Pacific sees a super blood moon rising

The full moon, known as "Super Blood Moon", rises over the Titi Banda park in Denpasar, Bali, Indonesia, on May 26, 2021.
The full moon, known as "Super Blood Moon", rises over the Titi Banda park in Denpasar, Bali, Indonesia, on May 26, 2021.PHOTO: REUTERS
The moon is pictured from Sanur beach near Denpasar on the Indonesian resort island of Bali on May 26, 2021.
The moon is pictured from Sanur beach near Denpasar on the Indonesian resort island of Bali on May 26, 2021.PHOTO: AFP
The "Super Blood Moon" rises over Parliament House in Canberra on May 26, 2021.
The "Super Blood Moon" rises over Parliament House in Canberra on May 26, 2021.PHOTO: EPA-EFE

SYDNEY (AFP) - Stargazers across the Pacific cast their eyes skyward on Wednesday (May 26) to witness a rare “Super Blood Moon”, as the heavens aligned to bring a spectacular lunar eclipse.

The first total lunar eclipse in two years took place at the same time as the Moon was closest to Earth, in what astronomers say is a once-in-a-decade show.

Anyone living between Australia and the central United States was able to see an enormous, bright, orangey-red Moon if the skies were clear.

The main event took place between 1111 and 1125 GMT (7.11pm and 7.25pm Singapore time) – late evening in Sydney and pre-dawn in Los Angeles – when the Moon was entirely in the Earth’s shadow.

The Moon darkened and turned red – a result of sunlight refracting off the Earth’s rim onto the lunar surface – basking our satellite in a sunrise- or sunset-tinged glow.

Unlike a solar eclipse, the phenomenon was safely visible to the naked eye.

This eclipse was different because it happened during a “Super Moon” when the Moon passes a mere 360,000km from Earth.

At that point, it can appear 30 per cent brighter and 14 per cent larger than at its farthest point – a difference of around 50,000km.

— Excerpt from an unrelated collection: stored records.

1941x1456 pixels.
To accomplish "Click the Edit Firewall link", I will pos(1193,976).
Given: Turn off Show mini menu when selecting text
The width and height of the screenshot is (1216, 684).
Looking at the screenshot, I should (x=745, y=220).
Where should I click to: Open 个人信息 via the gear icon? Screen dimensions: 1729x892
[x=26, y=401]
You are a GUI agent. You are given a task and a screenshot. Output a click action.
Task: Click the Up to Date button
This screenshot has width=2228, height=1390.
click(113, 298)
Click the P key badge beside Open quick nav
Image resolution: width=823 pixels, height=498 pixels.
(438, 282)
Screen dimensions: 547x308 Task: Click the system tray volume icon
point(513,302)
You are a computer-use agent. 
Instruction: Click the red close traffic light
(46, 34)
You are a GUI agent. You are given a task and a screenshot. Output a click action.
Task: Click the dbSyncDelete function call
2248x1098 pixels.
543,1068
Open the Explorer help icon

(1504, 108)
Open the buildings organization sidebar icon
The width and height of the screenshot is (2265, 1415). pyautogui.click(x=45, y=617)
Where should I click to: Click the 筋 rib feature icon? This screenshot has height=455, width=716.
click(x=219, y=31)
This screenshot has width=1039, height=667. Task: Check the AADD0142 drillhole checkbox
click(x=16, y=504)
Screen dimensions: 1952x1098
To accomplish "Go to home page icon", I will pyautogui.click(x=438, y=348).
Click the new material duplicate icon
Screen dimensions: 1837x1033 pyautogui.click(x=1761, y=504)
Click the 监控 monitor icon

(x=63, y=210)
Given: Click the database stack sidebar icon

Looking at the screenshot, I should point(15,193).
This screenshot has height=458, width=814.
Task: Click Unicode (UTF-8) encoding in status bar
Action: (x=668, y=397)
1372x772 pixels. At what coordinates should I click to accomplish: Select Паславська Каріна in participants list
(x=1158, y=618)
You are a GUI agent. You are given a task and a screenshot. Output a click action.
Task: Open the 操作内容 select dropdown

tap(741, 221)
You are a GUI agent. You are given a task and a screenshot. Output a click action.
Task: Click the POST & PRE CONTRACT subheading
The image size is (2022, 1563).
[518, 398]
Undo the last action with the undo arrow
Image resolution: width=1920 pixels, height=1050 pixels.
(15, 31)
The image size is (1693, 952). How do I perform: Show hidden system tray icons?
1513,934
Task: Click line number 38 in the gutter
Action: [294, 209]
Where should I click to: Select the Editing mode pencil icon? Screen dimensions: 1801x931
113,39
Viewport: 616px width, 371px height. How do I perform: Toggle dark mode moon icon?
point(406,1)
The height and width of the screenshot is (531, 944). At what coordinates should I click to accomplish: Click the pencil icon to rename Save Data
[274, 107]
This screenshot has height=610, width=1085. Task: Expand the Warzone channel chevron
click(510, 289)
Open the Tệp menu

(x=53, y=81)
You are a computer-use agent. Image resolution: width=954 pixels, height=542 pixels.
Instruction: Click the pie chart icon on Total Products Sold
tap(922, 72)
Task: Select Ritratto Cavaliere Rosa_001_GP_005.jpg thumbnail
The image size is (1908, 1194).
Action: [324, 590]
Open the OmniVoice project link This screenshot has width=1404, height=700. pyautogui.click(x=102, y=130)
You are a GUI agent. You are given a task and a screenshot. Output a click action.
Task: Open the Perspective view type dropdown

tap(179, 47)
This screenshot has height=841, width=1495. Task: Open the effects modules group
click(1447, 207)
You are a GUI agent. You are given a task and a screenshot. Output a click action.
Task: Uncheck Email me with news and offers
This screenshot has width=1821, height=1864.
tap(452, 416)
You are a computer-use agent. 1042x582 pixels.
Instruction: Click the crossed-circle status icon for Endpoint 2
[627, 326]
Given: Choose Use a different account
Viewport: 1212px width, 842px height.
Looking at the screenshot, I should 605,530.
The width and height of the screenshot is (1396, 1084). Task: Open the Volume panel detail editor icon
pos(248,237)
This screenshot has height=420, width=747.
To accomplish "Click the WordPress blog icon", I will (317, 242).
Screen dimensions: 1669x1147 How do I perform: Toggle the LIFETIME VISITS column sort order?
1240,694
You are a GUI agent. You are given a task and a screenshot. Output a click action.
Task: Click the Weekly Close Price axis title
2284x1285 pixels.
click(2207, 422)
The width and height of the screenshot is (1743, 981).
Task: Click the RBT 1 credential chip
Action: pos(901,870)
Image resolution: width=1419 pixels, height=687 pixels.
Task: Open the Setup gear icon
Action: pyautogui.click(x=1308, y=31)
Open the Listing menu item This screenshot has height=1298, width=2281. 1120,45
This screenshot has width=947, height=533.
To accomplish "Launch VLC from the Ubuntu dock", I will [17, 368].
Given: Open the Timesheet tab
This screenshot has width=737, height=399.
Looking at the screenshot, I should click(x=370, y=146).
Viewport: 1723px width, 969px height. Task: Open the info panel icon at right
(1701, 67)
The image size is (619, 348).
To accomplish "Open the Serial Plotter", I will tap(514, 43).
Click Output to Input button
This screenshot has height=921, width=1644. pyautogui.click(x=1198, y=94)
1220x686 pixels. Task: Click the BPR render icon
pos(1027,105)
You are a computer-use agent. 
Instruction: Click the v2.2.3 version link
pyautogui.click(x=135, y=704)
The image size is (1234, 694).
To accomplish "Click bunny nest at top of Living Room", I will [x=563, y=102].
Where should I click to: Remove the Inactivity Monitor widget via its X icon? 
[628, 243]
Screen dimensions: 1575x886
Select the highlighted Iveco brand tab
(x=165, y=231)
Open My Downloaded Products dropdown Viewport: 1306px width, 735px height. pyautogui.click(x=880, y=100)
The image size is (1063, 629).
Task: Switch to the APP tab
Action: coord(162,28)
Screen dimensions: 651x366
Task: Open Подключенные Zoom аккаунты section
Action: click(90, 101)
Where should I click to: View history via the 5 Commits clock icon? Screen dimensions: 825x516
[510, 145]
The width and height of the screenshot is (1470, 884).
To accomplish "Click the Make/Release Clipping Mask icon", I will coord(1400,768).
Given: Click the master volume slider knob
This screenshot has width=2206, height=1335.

In Sydney, where a crisp night gave onlookers a clear view, people gathered on the shoreline of the city’s harbour to catch a glimpse as the Moon rose over the sails of the Opera House.

“Last time there was a Super Moon, last month, we missed it,” Mr Ken Loi, 50, said.

“This time it’s with the eclipse as well, so you’ve got a double whammy, so you'd better catch it before it’s too late.”

“Interest has been high,” said Mr Andrew Jacobs, curator of astronomy at Sydney Observatory, which hosted a viewing event with telescopes and expert speakers.

Australian airline Qantas performed a one-off, 2½-hour “Supermoon Scenic Flight” heading east from Sydney over the Pacific for an unobstructed view of the southern sky.

In Hong Kong, however, the view was partially obscured by clouds.

“It’s not as red as I thought. I saw a photo and the Moon was very red, but now it’s not that red,” said primary school student Chui Yiu Chun, who was trying to catch a glimpse from the city’s harbourfront.

Mr Jacobs earlier predicted the best view would be in “Australia, New Zealand, and large parts of the Pacific. New Guinea also gets a good view”.

“The Americas see it in the early morning, but they don’t necessarily see all parts of the eclipse,” he said.

“Europe and Africa and the Middle East are missing out completely, on this particular one.”

Lunar eclipses have not always been so warmly received in history. In many cultures, both lunar and solar eclipses were seen as harbingers of doom.

The Inca believed a lunar eclipse occurred when a jaguar had eaten the Moon. Some Aboriginal Australian groups believed it signalled someone on a journey had been hurt or killed.

In King Lear, William Shakespeare warned that “eclipses in the sun and moon portend no good to us”.

But so far, no apocalyptic consequences have been recorded from these celestial shows.

The next Super Blood Moon is expected to take place in 2033.